- EXERCISE INSTRUCTIONS
Scan the records beneath this line for the line holding "Where should I click to: Click" and the line holding "You are a computer-use agent.", then transcribe exactly those two and all lines between.

- TASK DATA
☆ ☆ ☆ ☆ ☆
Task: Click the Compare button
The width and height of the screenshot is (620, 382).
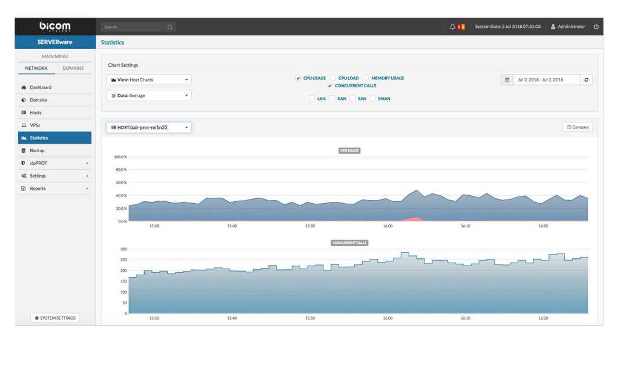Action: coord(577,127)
☆ ☆ ☆ ☆ ☆
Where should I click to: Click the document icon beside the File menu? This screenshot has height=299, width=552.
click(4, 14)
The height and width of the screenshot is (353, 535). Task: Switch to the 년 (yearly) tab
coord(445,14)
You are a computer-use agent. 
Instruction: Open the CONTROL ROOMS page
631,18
☆ ☆ ☆ ☆ ☆
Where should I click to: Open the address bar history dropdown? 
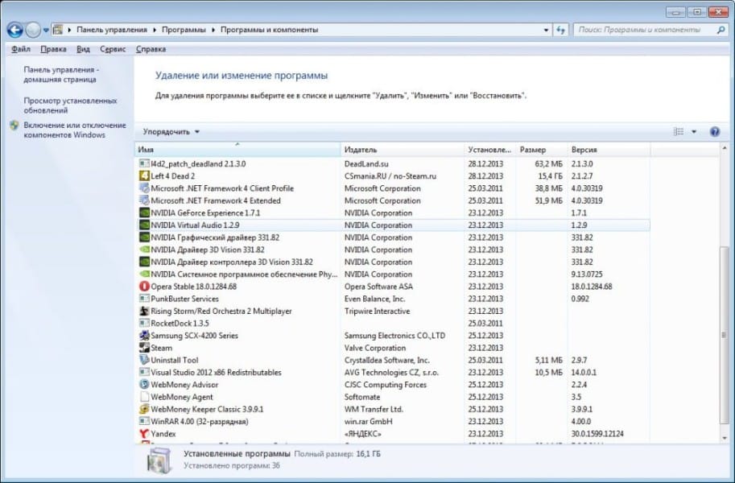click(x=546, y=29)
☆ ☆ ☆ ☆ ☆
- OUTPUT OF THE TASK
Where should I click to: Click the document icon beside the File menu? This screenshot has height=299, width=552.
click(4, 14)
The height and width of the screenshot is (353, 535). Task: Switch to the 년 (yearly) tab
coord(445,14)
You are a computer-use agent. 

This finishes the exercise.